The report remains editable while it is being shaped for business users
The report is not treated as a static answer. Codex is shown as a workspace where the user can continue shaping the artifact after the initial analysis is generated. The narrator points to “detailed breakdowns,” charts, and analysis that would normally take hours to build, then edits the report directly inside the interface.
One visible example is a chart labeled “July daily cancellation rate.” The user changes the chart type through a dropdown, selecting “Bar.” The stated reason is to make the report “more business user friendly.” In the demo, that presentation change happens without leaving Codex or rebuilding the report in a separate tool.

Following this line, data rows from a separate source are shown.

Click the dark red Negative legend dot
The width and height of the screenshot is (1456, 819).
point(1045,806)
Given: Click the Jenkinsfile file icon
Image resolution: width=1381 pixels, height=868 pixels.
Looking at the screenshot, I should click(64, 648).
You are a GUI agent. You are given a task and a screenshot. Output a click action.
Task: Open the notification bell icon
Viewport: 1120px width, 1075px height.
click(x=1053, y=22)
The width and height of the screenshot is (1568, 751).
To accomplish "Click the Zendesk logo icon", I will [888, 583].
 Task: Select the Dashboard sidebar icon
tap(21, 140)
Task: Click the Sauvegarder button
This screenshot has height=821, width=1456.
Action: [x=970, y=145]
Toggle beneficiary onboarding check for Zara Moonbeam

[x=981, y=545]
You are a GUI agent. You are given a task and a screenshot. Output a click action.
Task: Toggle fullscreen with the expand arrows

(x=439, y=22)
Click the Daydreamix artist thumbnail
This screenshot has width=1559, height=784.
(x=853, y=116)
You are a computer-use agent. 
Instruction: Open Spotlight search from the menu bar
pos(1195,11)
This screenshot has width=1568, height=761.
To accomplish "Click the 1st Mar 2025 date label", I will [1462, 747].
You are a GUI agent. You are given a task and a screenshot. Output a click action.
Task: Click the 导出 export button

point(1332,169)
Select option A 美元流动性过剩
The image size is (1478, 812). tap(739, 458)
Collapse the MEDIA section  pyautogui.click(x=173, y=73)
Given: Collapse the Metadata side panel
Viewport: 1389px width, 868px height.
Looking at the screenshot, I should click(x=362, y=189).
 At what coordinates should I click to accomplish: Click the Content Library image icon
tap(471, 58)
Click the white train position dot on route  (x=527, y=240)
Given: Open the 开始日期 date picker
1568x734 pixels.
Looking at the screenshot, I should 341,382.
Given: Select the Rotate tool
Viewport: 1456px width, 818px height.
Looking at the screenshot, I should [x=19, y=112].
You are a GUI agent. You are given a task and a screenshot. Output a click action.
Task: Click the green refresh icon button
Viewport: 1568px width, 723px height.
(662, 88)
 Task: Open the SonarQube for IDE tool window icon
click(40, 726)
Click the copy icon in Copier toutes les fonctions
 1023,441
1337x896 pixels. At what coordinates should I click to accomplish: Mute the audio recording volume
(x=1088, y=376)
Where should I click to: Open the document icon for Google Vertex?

Codex becomes the place where we can make live edits and changes on the fly while we're building out this report for our leadership.
The live-editing claim is aimed at the handoff from analyst to business audience. The artifact contains the cancellation-rate diagnosis, charts, and explanatory material, but it can also be adjusted for readability and audience fit before it is exported.
The data-source panel makes the chart’s source query visible
Codex also exposes the data path behind at least one visualization. For the “July daily cancellation rate” chart, the user opens a “Data source” panel that shows metadata and a source query. The visible SQL begins:
SELECT CAST(created_at AS DATE) AS day, COUNT(*) AS bookings
The narrator describes this as transparency into the workflow: a way to see how Codex created the report and to decide whether the work should be run in the user’s systems. The mechanism shown is concrete and limited: a user can inspect the query associated with a chart and see data-source context behind that reported output.
That inspectability matters because the artifact is not only polished prose and charts. It is tied back, at least in this shown instance, to the query used for the chart. The visible SQL fragment shows date-casting of created_at and a booking count. In the demonstrated interface, the data source panel sits inside the same workspace as the report itself, so the user can move between the business explanation, the visualization, and the source query without leaving Codex.
The endpoint is a leadership artifact in the organization’s own template
The final step is export. Codex shows an export menu with multiple output paths: publish a hosted link, create an HTML file, create a PDF, create a Google Doc, and create Google Slides. The user selects Google Slides because the goal is to send leadership a report in the organization’s “exact templates.”
The generated slide presentation appears in the side panel as a branded executive readout. The visible slide text reads: “WANDERBRICKS / EXECUTIVE READOUT” and “July cancellations spiked. Validate the window before changing operations.” The cancellation analysis and charts have been carried from the interactive report into a presentation format meant for business end users.
The narrator emphasizes that Codex can work with “specific workflows” and “specific templates” so business users receive reports in the formats they are used to. In the Wanderbricks example, the same Codex workspace initiates the Databricks-backed analysis, generates the cancellation-spike report, supports edits to the visualization, exposes the source query behind one chart, and exports the result as a Google Slides executive readout. The final line broadens that into the intended positioning: Codex becomes “one place” for data analytics needs.